The most impressive part of it is how they’re able to do so much with, relatively, so little. D.J. Piehowski joined the crew, previously working with the PGA Tour, and leads the team’s video efforts—but it isn’t as if they’re traveling with a big squad of shooters and editors. A lot of times, it’s just him on the video side, and each ‘golfer’ chips in to shoot as well—with extra editing take place back home.

On the crew’s second-most popular series, Strapped, it’s even more barebones as only Piehowski accompanies Neil Schuster and Phil “Big Randy” Landes on a trip where the pair is tasked with spending only $500 total (travel included) on an appealing golf getaway.

And if I could capture the essence of Strapped, maybe all of No Laying Up, it’s this from an episode of Strapped: California I watched last night—

Upon hearing where Neil and Randy were playing, PGA Tour Pro (and fan of the program) Max Homa takes a red-eye home from Hawaii to join them on a couple courses he played as a kid.

Because he played this particular course all throughout high school, he did this with an eagle putt on a short par four:

Oct-16-2020-16-02-37

It’s so good.

Why it’s good

If I were to leave anyone with one takeaway—specifically one takeaway from the straight from the crew—it’d be this, from Todd Schuster in that Cincinnati Enquirer piece:

“Our intent has never been to get views or clicks. We just want to put out quality content that we would watch and that we feel serves golf fans, and the other stuff will take care of itself.” 

Focus on the right stuff—and trust the process. They’ve done that and then some.

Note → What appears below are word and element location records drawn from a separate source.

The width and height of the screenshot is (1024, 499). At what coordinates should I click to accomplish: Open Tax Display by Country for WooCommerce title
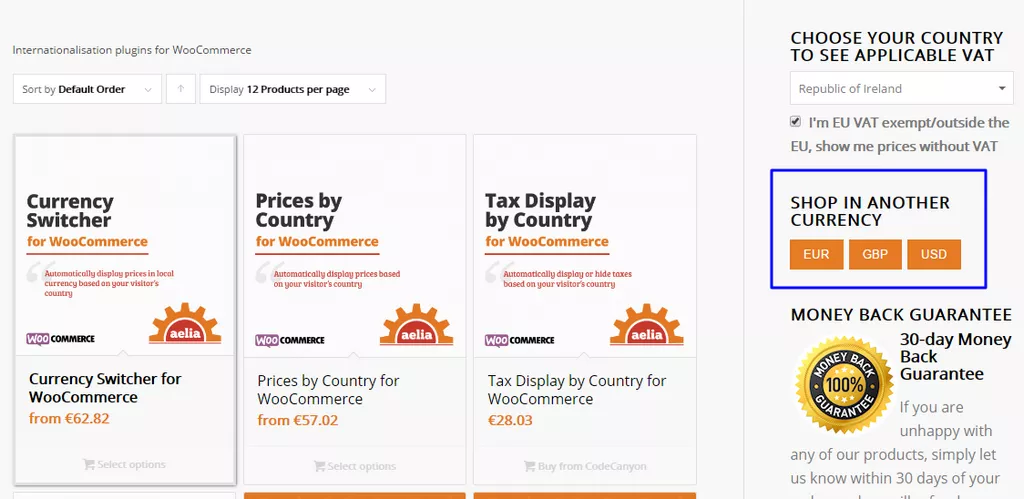tap(577, 390)
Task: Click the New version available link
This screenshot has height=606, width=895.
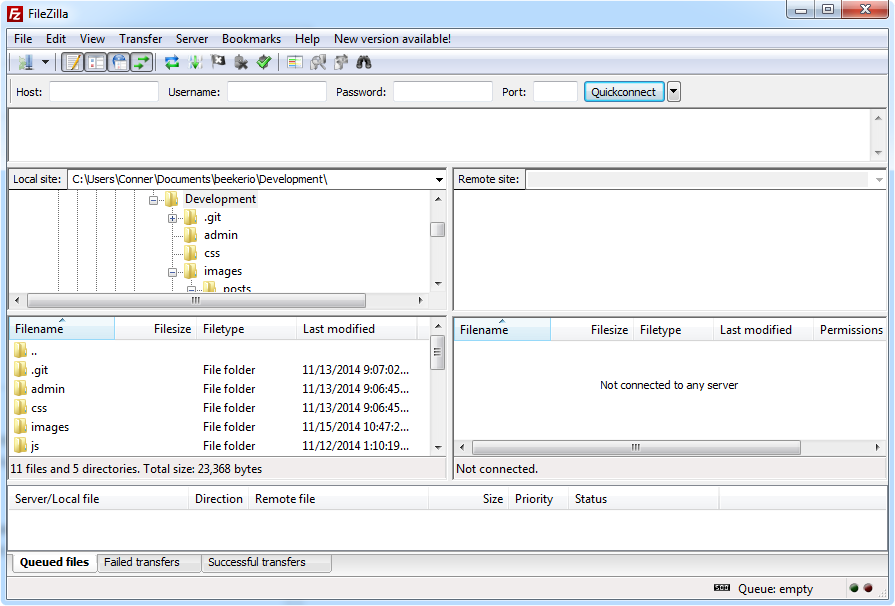Action: coord(392,38)
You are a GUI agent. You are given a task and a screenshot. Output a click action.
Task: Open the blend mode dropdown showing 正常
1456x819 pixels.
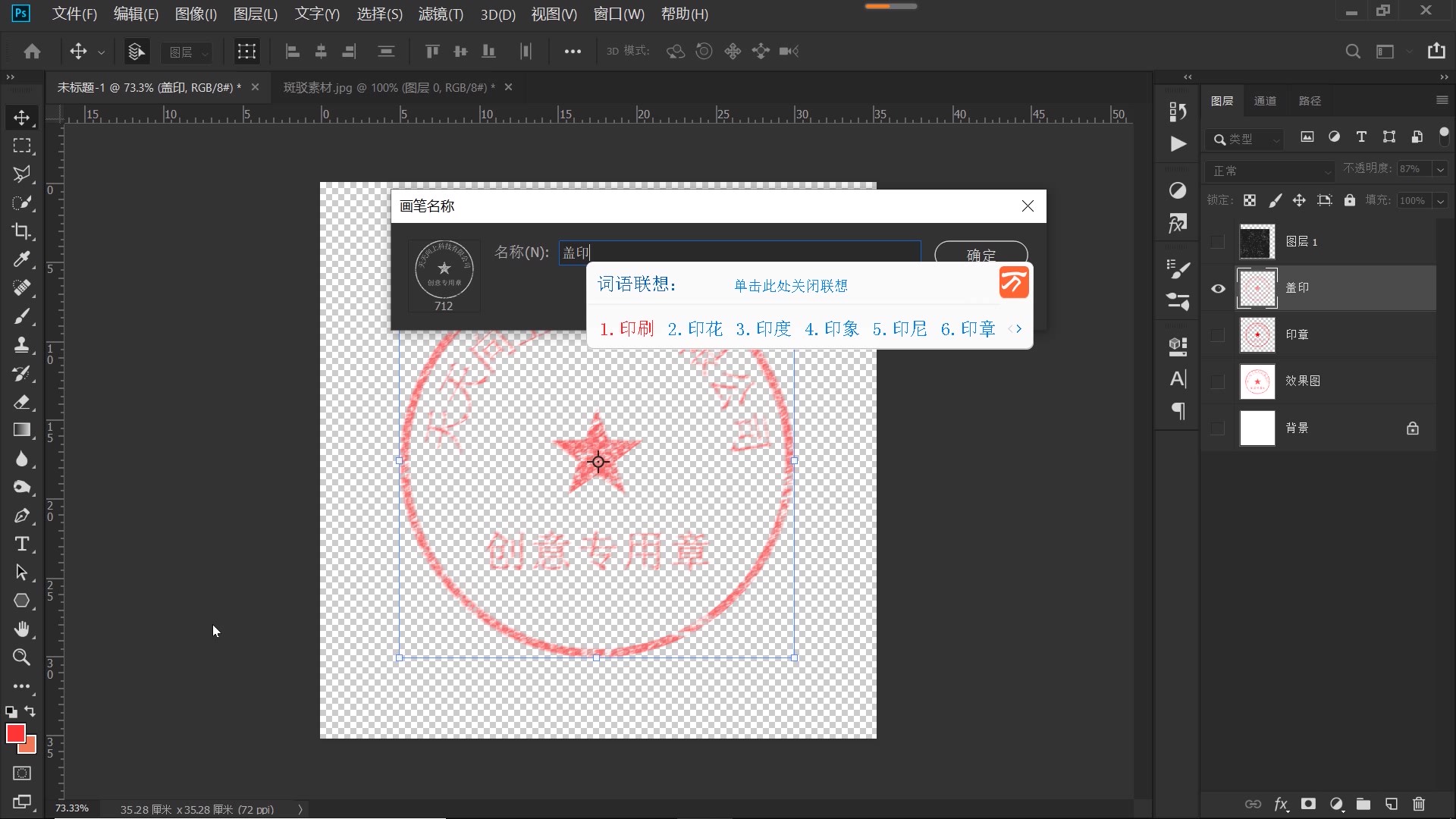1269,171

But, a few more quick bullets on why I believe they’re succeeding:

  • They have fun. Above all else, this is what they’re trying to do, and it comes across in everything. They’re hilarious, have entertaining personalities, and it shows. Hell, a lot of their post-round recaps are conducted as they have beers back at wherever they’re staying at.
  • Don’t undersell quality. On the video side—and maybe overall—they wouldn’t be as far as they are without the quality of their content. And not just in the substance of it, but the technical quality. It is extremely well-shot, well-edited and well-produced. And this is never a clear, formulaic measurement by content creators—like, you won’t get X more sponsors if your video is Y better-produced. Gotta just trust it and put in the work.
  • Make the most of what you have. This closely overlaps with the quality side of things, but they’re awesome at having everyone chip in—and using modern tech (the drone footage is unreal) to take things up a notch. Just because someone isn’t professionally-trained doesn’t mean they can’t hold a camera or conduct an interview. Also, if you put together good stuff, you can get it out there on mostly-free platforms—whether that’s WordPress or YouTube or a multitude of others.
  • Build community. I haven’t dived in on this front but it’s more than clear they’ve managed to develop raving fans and keep them engaged. For example the destination for a recent season of Strapped (Peoria, IL) was decided in a contest to see which destination could raise the most money for a good cause. At each and every destination, they’re talking to people about why that spot is so great and so unique.

•    •    •    •

There’s certainly so much stuff I’m missing. But if you’re a fan of golf, check ’em out. They’re a group I’ll be keeping an eye on as an example of a crew that’s doing it right in digital media.